The score-based Bayes conditioning framework naturally handles inverse problems where the likelihood p(y | x) describes a measurement process (e.g., MRI acquisition).

How it applies:

  • Adding the measurement gradient to the prior score yields principled posterior sampling for reconstruction and uncertainty quantification.
  • For interactive editing, conditioning signals can be sparse (sketches, strokes), and the forward model plus denoiser produce coherent conditioned images by following the posterior score during reverse sampling.
  • Text-to-image: a caption embedding serves as y and conditions the denoiser, typically implemented via cross-attention between image latents and text embeddings.

Deployment trade-offs:

  • Balance conditioning strength, computational budget, and the fidelity of pretrained encoders/classifiers used in the guidance term.

Classifier-free guidance and other practical tricks avoid explicit classifier training

Classifier-free guidance achieves the effect of classifier guidance by training a model that sometimes sees conditioning y and sometimes sees none, then computing a guidance vector as the difference between conditional and unconditional score outputs scaled by a guidance weight at sampling time.

Practical alternatives and tricks:

  • Estimating gradients w.r.t. noisy inputs, using learned guidance models, or approximating likelihood gradients through surrogate models.
  • These variants aim for stability and scalability in large models.

Empirical preference:

  • Simple, robust conditioning procedures like classifier-free guidance are favored because they integrate easily into existing diffusion architectures and scale to large datasets.

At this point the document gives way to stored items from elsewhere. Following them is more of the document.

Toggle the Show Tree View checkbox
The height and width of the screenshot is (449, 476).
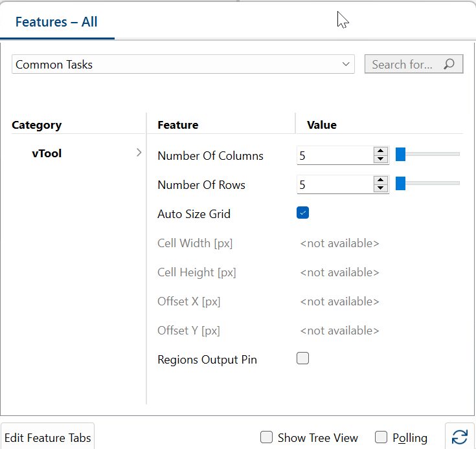coord(266,437)
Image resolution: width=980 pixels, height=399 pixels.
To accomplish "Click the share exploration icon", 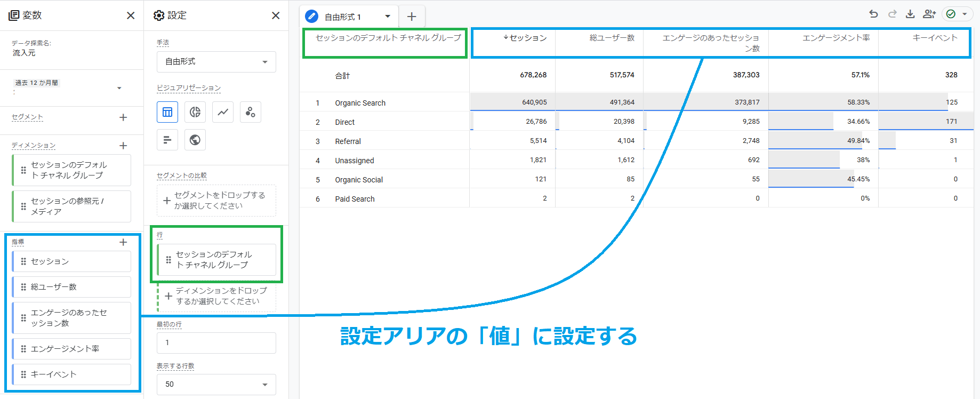I will tap(929, 14).
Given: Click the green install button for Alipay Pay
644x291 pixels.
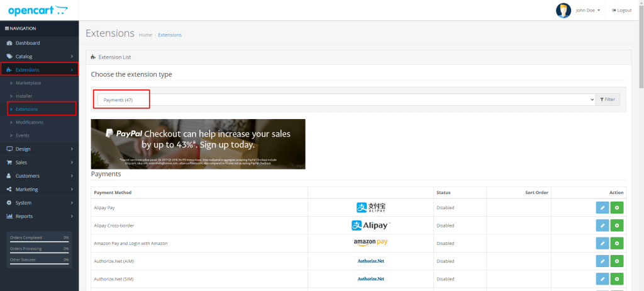Looking at the screenshot, I should [616, 207].
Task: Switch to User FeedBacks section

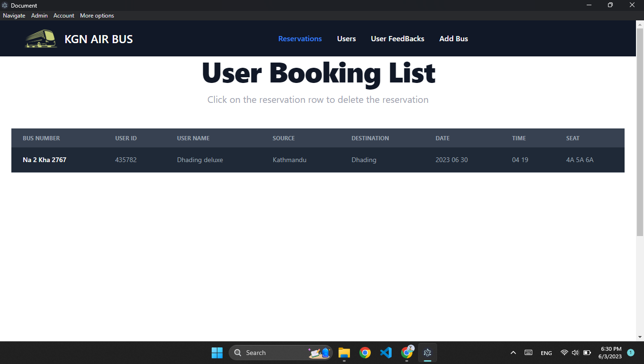Action: click(x=397, y=38)
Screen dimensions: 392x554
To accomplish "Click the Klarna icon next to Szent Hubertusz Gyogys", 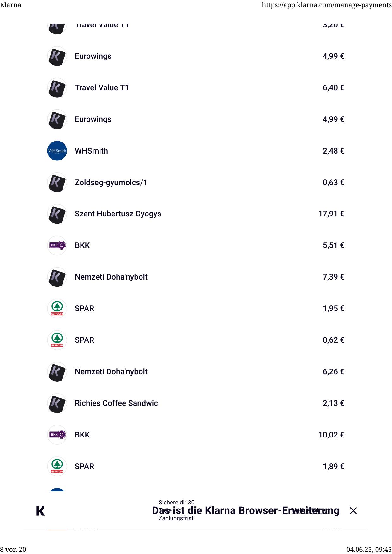I will 57,214.
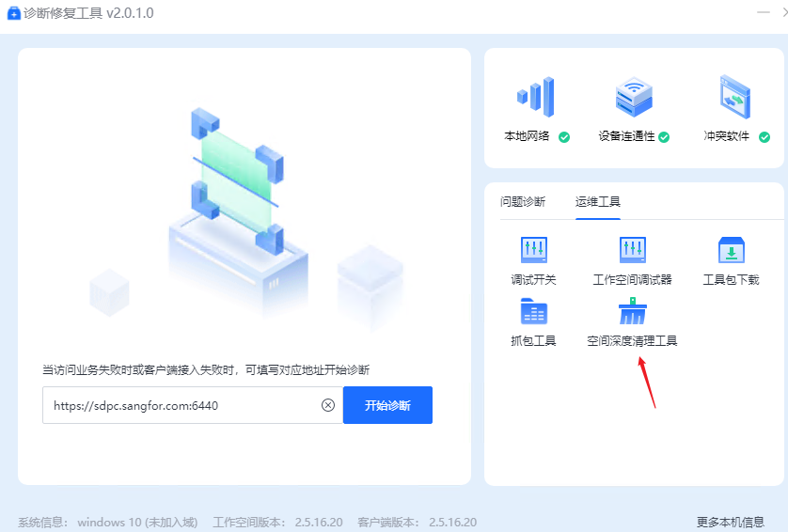Minimize the 诊断修复工具 window
Screen dimensions: 788x532
[x=768, y=12]
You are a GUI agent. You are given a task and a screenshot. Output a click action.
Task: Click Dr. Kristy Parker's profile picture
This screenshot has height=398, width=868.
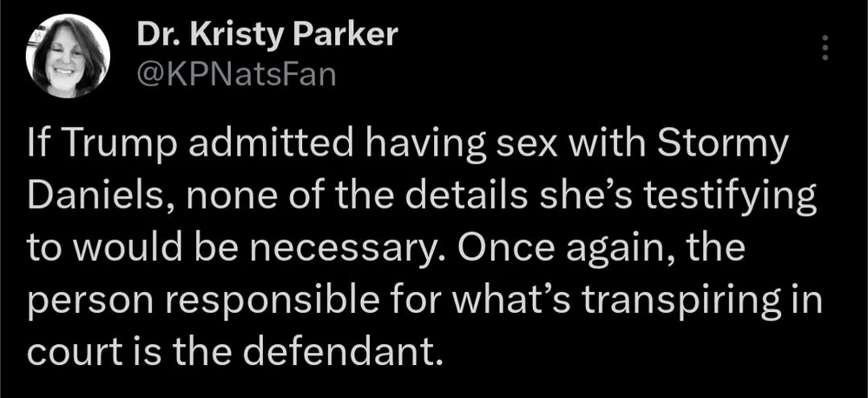pyautogui.click(x=68, y=56)
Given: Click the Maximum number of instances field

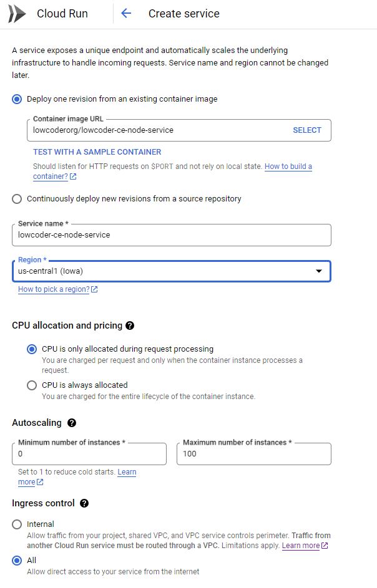Looking at the screenshot, I should click(x=253, y=454).
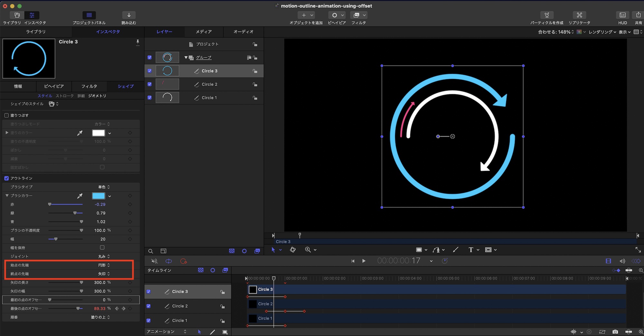The height and width of the screenshot is (336, 644).
Task: Click the brush color eyedropper icon
Action: click(x=80, y=196)
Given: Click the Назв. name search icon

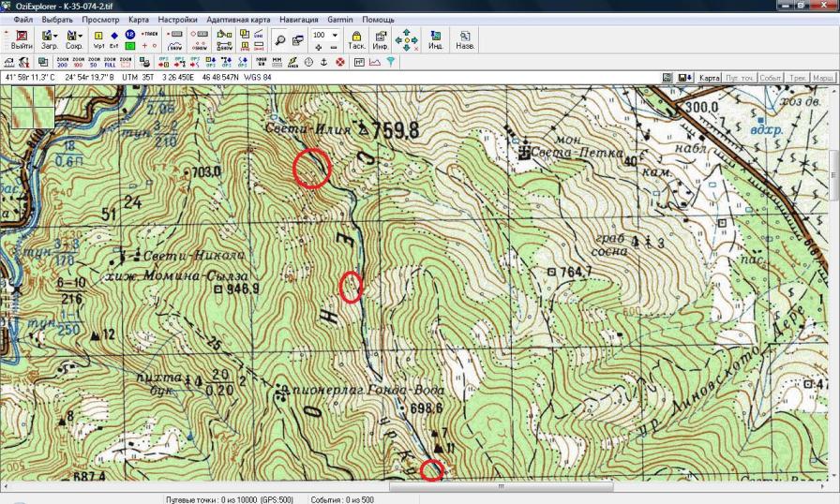Looking at the screenshot, I should [x=464, y=39].
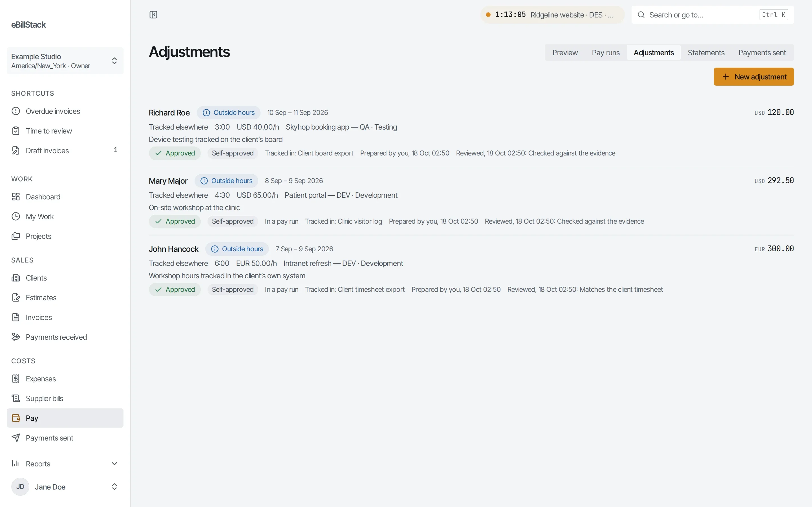
Task: Click the New adjustment button
Action: click(754, 77)

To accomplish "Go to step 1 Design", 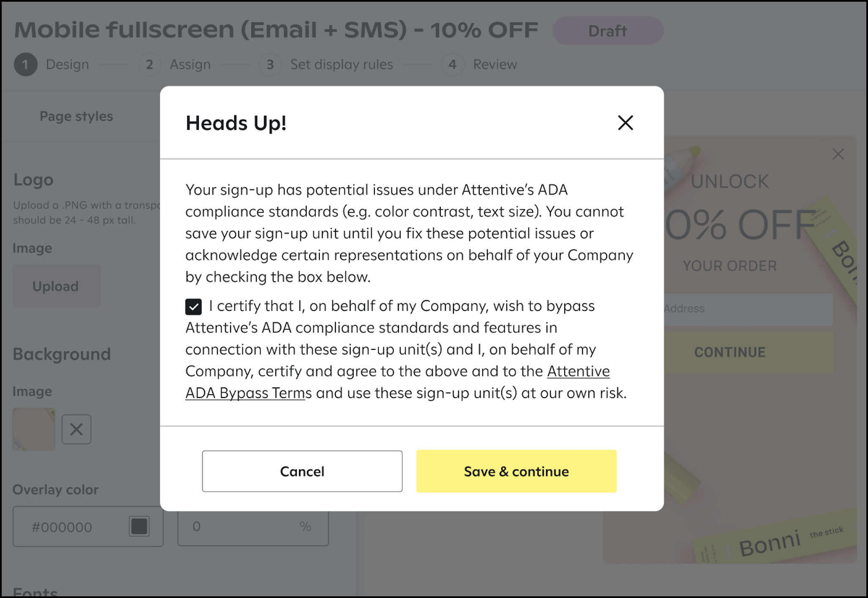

Recent engineering advances yield real-time or very low-step generation by combining distillation, latent models, and advanced solvers

State-of-the-art systems achieve real-time or near-real-time text-to-image synthesis by composing several advances:

  • Latent diffusion (operate in compact latent spaces)
  • Large pretrained text encoders (strong conditioning representations)
  • Progressive distillation (compress many steps into a few)
  • Optimized ODE/SDE solvers including parallel-in-time algorithms

Practical outcome:

  • Groups like Stability AI combine these elements to trade aggregate compute for low wall-clock latency while preserving perceptual quality.
  • The continuous-time perspective unifies these techniques and enables principled derivation of new solvers, consistency objectives, and distillation strategies that further reduce inference cost.

Result: a rich toolbox for selecting trade-offs between sample quality, compute, and latency tailored to application constraints.


Summary: score estimation unlocks multiple inference paradigms and practical tradeoffs

Estimating the time-dependent score function is the central learning problem that enables multiple inference paradigms:

  • Stochastic reverse SDE sampling (robust, high quality)
  • Deterministic ODE flow sampling (fast transforms, likelihoods)
  • Accelerated coarse-step samplers (fewer evaluations)
  • Conditional generation via score-level Bayes manipulation (guided sampling)

Each paradigm presents a different accuracy-compute trade-off:

  • SDEs: robustness and high quality
  • ODEs: faster deterministic transforms and likelihood evaluation
  • Distillation/consistency models: compress multi-step dynamics into few- or single-step generation

Latent diffusion models reduce dimensionality to scale, while classifier-free guidance and other conditioning tricks make controlled generation practical at scale.

Together, these techniques form a unified framework for modern diffusion-based generative modeling, spanning theory to high-performance engineering.